(DESCRIPTION OF THE TASK): Your answer is the lines below, exactly, from the one that contains "Task: Open the three-dot view menu icon" through the one that contains "The width and", both included.

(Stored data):
- Opening Delimiter -

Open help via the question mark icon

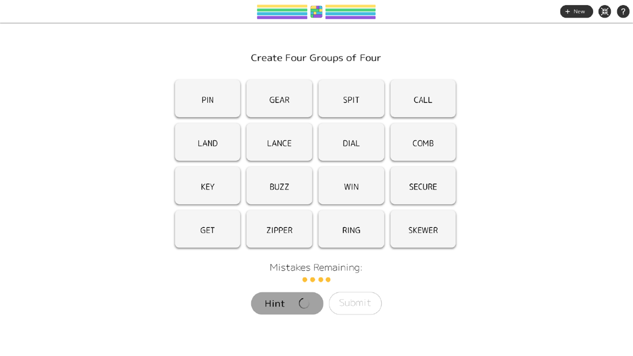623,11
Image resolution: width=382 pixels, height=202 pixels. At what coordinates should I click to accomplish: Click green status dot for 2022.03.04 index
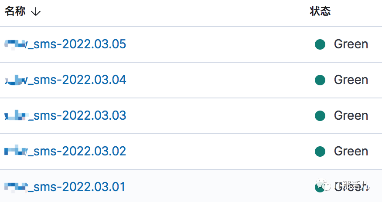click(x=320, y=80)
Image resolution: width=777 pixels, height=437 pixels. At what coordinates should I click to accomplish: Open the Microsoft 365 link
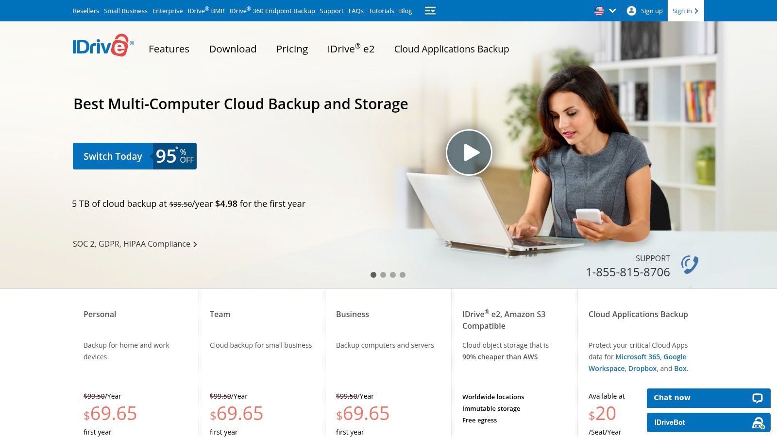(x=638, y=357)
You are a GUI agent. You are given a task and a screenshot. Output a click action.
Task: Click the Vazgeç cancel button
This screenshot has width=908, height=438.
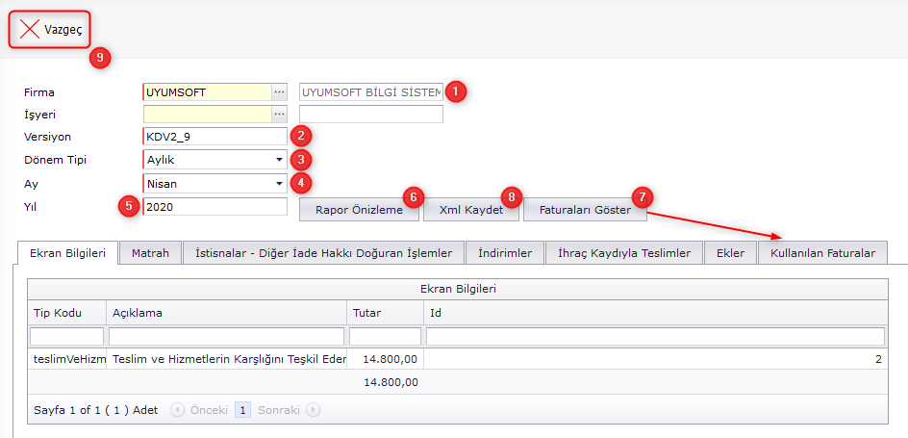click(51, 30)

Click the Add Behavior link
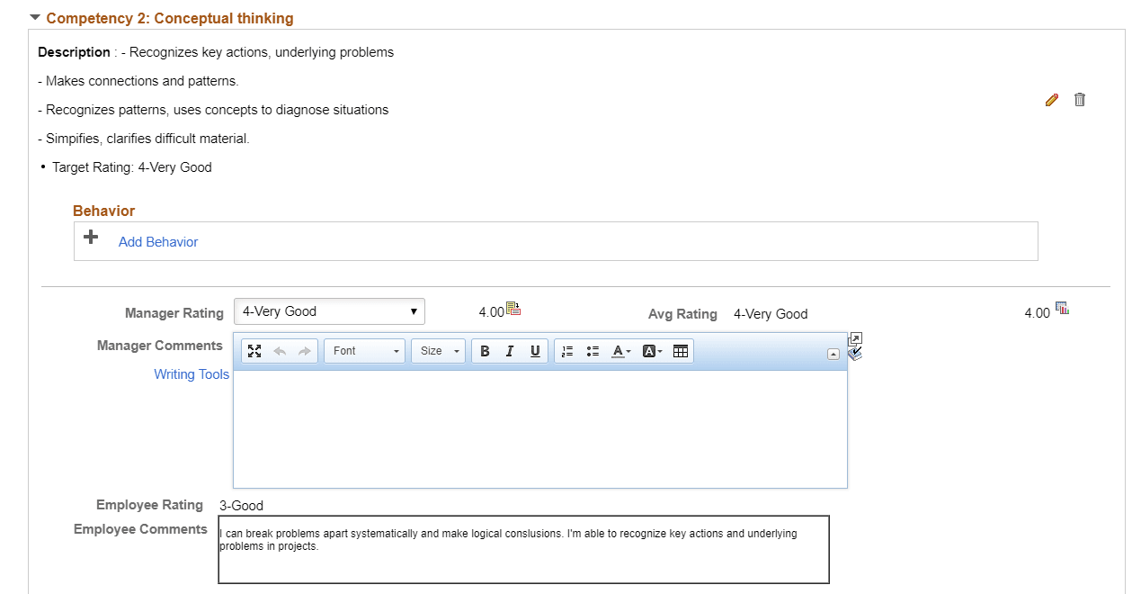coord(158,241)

- Closing Delimiter -
- Opening Delimiter -

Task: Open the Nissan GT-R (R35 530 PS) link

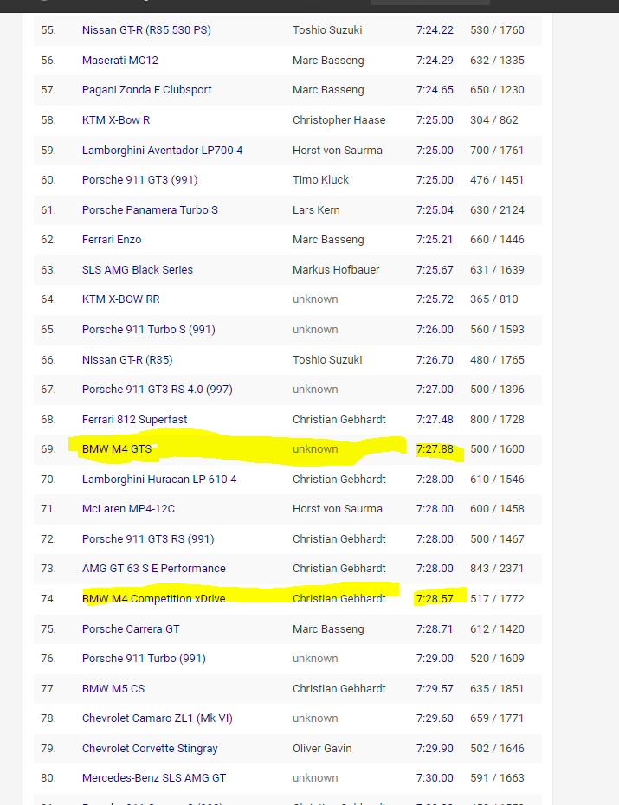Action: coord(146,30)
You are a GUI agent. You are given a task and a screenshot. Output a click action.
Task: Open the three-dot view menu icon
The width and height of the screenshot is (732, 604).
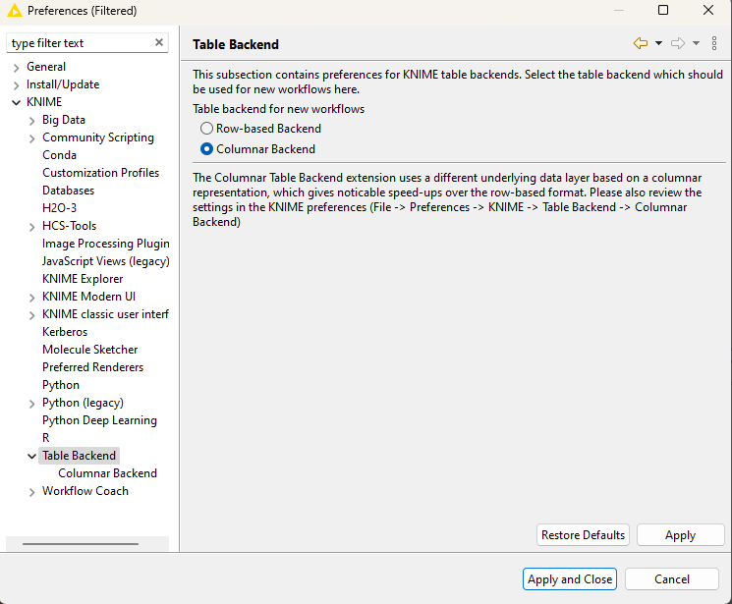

- Closing Delimiter -

(PROBLEM SOLUTION):
Task: Open the three-dot view menu icon
The width and height of the screenshot is (732, 604).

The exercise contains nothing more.